:: Supplied material ::

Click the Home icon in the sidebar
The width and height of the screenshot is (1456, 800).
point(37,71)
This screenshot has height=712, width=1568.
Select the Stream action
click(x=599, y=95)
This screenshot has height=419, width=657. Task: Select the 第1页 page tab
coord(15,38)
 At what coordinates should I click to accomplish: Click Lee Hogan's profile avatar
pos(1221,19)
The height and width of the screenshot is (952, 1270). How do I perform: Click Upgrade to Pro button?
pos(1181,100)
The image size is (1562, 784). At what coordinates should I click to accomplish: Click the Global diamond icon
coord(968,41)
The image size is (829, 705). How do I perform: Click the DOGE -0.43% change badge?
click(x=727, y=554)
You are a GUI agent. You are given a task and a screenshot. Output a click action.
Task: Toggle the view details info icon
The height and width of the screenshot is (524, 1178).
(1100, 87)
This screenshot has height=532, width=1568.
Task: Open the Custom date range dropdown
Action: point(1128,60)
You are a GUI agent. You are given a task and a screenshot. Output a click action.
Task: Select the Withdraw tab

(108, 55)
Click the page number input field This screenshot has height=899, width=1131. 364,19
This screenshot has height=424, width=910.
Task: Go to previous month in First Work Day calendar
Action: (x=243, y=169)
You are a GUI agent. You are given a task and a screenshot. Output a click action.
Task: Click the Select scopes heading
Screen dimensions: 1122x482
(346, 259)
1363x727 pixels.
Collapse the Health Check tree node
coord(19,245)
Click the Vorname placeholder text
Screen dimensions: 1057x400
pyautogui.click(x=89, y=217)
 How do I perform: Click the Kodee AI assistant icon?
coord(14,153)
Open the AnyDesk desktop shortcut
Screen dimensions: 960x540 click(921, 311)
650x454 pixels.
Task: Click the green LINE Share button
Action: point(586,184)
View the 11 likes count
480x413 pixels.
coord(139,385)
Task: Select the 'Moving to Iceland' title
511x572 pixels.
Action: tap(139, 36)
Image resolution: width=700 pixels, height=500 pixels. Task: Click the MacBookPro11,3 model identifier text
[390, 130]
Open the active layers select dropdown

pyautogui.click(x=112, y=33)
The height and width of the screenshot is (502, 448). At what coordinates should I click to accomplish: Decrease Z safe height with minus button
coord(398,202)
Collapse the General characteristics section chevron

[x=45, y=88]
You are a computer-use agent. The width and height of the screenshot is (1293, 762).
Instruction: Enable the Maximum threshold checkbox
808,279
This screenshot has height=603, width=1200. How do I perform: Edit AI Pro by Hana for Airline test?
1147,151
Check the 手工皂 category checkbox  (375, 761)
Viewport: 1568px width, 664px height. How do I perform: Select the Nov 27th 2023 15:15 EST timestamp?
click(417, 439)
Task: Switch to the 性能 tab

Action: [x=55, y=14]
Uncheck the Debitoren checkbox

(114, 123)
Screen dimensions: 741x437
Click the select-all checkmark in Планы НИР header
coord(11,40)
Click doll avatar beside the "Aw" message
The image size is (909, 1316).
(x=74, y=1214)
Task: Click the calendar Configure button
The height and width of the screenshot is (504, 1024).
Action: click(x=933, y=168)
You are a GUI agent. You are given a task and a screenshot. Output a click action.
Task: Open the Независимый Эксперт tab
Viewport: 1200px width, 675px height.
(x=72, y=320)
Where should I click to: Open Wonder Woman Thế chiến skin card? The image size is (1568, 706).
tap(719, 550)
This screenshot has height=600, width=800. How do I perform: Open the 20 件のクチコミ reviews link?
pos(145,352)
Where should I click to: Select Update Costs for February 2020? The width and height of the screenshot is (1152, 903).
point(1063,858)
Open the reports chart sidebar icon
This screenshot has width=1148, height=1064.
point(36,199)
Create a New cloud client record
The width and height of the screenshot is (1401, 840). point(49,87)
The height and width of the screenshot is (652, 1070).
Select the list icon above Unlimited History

:::

• **Aim of the exercise**
Within the records above, how many lines include the word "sidebar"? Only the number is wanted.

• **Answer to the exercise**
2